*DESCRIPTION OF THE TASK:* The answer is every record that follows, printed exactly.

START DATA FOR REVIEW

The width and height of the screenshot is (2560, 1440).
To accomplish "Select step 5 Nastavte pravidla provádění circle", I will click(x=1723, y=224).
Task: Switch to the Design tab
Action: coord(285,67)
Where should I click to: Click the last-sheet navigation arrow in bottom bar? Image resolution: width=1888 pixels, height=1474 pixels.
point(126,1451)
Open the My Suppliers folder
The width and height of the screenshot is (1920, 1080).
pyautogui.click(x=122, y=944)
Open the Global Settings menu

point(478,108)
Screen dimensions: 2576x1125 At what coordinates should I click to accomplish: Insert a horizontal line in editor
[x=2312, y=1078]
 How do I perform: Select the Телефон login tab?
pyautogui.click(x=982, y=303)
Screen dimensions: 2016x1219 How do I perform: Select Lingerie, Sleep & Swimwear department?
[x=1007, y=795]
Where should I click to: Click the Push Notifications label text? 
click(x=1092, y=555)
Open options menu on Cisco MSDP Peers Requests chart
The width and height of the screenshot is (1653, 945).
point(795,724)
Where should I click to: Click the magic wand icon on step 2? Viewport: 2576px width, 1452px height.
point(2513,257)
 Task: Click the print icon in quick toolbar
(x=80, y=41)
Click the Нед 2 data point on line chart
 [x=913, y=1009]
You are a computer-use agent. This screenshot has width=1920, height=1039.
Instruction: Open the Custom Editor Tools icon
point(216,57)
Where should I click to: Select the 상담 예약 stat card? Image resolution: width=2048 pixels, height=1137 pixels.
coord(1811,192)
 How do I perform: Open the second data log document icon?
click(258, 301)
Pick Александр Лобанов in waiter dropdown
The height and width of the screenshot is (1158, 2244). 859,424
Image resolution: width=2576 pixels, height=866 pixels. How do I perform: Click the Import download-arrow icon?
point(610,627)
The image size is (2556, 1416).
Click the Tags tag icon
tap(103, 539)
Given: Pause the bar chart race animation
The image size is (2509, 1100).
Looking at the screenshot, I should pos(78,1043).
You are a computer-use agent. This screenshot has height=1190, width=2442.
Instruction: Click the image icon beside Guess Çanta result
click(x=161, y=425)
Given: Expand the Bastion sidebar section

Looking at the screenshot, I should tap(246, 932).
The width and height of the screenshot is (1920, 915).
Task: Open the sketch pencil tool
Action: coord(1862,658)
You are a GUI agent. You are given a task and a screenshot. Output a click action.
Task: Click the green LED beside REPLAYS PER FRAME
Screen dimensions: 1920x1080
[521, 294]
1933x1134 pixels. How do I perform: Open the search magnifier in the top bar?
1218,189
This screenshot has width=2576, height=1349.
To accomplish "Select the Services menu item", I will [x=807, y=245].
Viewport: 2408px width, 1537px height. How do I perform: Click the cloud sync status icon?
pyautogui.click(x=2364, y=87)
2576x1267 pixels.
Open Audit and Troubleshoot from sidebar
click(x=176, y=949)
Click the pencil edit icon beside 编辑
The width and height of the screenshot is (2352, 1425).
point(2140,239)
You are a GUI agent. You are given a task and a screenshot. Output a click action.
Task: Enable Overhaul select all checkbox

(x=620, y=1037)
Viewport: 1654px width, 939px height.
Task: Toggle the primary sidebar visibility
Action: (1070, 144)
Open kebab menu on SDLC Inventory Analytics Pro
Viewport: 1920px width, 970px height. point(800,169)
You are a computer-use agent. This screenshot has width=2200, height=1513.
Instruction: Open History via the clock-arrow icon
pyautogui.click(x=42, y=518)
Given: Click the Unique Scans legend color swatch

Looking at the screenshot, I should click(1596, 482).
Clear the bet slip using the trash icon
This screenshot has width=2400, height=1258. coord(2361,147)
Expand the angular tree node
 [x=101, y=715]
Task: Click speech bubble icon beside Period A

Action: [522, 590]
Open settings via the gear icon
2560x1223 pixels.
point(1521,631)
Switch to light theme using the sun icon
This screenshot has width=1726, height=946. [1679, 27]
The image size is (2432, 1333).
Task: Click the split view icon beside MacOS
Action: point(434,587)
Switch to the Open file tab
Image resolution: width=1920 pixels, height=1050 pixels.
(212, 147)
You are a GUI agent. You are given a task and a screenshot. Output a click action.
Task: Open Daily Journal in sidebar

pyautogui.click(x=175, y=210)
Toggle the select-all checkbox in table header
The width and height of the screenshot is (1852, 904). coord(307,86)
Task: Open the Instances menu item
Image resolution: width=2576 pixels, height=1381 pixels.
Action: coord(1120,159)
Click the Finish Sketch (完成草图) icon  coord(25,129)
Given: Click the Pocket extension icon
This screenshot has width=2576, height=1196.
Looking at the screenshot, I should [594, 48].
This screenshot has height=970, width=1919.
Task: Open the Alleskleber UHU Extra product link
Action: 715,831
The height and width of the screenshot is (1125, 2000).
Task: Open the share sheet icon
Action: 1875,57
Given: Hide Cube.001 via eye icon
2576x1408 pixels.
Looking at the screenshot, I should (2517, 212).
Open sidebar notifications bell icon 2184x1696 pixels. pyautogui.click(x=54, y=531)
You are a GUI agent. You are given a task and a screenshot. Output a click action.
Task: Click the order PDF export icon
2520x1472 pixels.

END DATA FOR REVIEW

*ANSWER SECTION:*
The width and height of the screenshot is (2560, 1440).
To accomplish "Select step 5 Nastavte pravidla provádění circle", I will click(x=1723, y=224).
Task: Switch to the Design tab
Action: coord(285,67)
Where should I click to: Click the last-sheet navigation arrow in bottom bar? Image resolution: width=1888 pixels, height=1474 pixels.
point(126,1451)
Open the My Suppliers folder
The width and height of the screenshot is (1920, 1080).
pyautogui.click(x=122, y=944)
Open the Global Settings menu

point(478,108)
Screen dimensions: 2576x1125 At what coordinates should I click to accomplish: Insert a horizontal line in editor
[x=2312, y=1078]
 How do I perform: Select the Телефон login tab?
pyautogui.click(x=982, y=303)
Screen dimensions: 2016x1219 How do I perform: Select Lingerie, Sleep & Swimwear department?
[x=1007, y=795]
Where should I click to: Click the Push Notifications label text? 
click(x=1092, y=555)
Open options menu on Cisco MSDP Peers Requests chart
The width and height of the screenshot is (1653, 945).
point(795,724)
Where should I click to: Click the magic wand icon on step 2? Viewport: 2576px width, 1452px height.
point(2513,257)
 Task: Click the print icon in quick toolbar
(x=80, y=41)
Click the Нед 2 data point on line chart
 [x=913, y=1009]
You are a computer-use agent. This screenshot has width=1920, height=1039.
Instruction: Open the Custom Editor Tools icon
point(216,57)
Where should I click to: Select the 상담 예약 stat card? Image resolution: width=2048 pixels, height=1137 pixels.
coord(1811,192)
 How do I perform: Open the second data log document icon?
click(258, 301)
Pick Александр Лобанов in waiter dropdown
The height and width of the screenshot is (1158, 2244). 859,424
Image resolution: width=2576 pixels, height=866 pixels. How do I perform: Click the Import download-arrow icon?
point(610,627)
The image size is (2556, 1416).
Click the Tags tag icon
tap(103, 539)
Given: Pause the bar chart race animation
The image size is (2509, 1100).
Looking at the screenshot, I should pos(78,1043).
You are a computer-use agent. This screenshot has height=1190, width=2442.
Instruction: Click the image icon beside Guess Çanta result
click(x=161, y=425)
Given: Expand the Bastion sidebar section

Looking at the screenshot, I should tap(246, 932).
The width and height of the screenshot is (1920, 915).
Task: Open the sketch pencil tool
Action: coord(1862,658)
You are a GUI agent. You are given a task and a screenshot. Output a click action.
Task: Click the green LED beside REPLAYS PER FRAME
Screen dimensions: 1920x1080
[521, 294]
1933x1134 pixels. How do I perform: Open the search magnifier in the top bar?
1218,189
This screenshot has width=2576, height=1349.
To accomplish "Select the Services menu item", I will [x=807, y=245].
Viewport: 2408px width, 1537px height. How do I perform: Click the cloud sync status icon?
pyautogui.click(x=2364, y=87)
2576x1267 pixels.
Open Audit and Troubleshoot from sidebar
click(x=176, y=949)
Click the pencil edit icon beside 编辑
The width and height of the screenshot is (2352, 1425).
point(2140,239)
You are a GUI agent. You are given a task and a screenshot. Output a click action.
Task: Enable Overhaul select all checkbox

(x=620, y=1037)
Viewport: 1654px width, 939px height.
Task: Toggle the primary sidebar visibility
Action: (1070, 144)
Open kebab menu on SDLC Inventory Analytics Pro
Viewport: 1920px width, 970px height. point(800,169)
You are a computer-use agent. This screenshot has width=2200, height=1513.
Instruction: Open History via the clock-arrow icon
pyautogui.click(x=42, y=518)
Given: Click the Unique Scans legend color swatch

Looking at the screenshot, I should click(1596, 482).
Clear the bet slip using the trash icon
This screenshot has width=2400, height=1258. coord(2361,147)
Expand the angular tree node
 [x=101, y=715]
Task: Click speech bubble icon beside Period A

Action: [522, 590]
Open settings via the gear icon
2560x1223 pixels.
point(1521,631)
Switch to light theme using the sun icon
This screenshot has width=1726, height=946. [1679, 27]
The image size is (2432, 1333).
Task: Click the split view icon beside MacOS
Action: point(434,587)
Switch to the Open file tab
Image resolution: width=1920 pixels, height=1050 pixels.
(212, 147)
You are a GUI agent. You are given a task and a screenshot. Output a click action.
Task: Open Daily Journal in sidebar

pyautogui.click(x=175, y=210)
Toggle the select-all checkbox in table header
The width and height of the screenshot is (1852, 904). coord(307,86)
Task: Open the Instances menu item
Image resolution: width=2576 pixels, height=1381 pixels.
Action: coord(1120,159)
Click the Finish Sketch (完成草图) icon  coord(25,129)
Given: Click the Pocket extension icon
This screenshot has width=2576, height=1196.
Looking at the screenshot, I should [594, 48].
This screenshot has height=970, width=1919.
Task: Open the Alleskleber UHU Extra product link
Action: 715,831
The height and width of the screenshot is (1125, 2000).
Task: Open the share sheet icon
Action: 1875,57
Given: Hide Cube.001 via eye icon
2576x1408 pixels.
Looking at the screenshot, I should (2517, 212).
Open sidebar notifications bell icon 2184x1696 pixels. pyautogui.click(x=54, y=531)
You are a GUI agent. You are given a task and a screenshot. Output a click action.
Task: Click the order PDF export icon
2520x1472 pixels.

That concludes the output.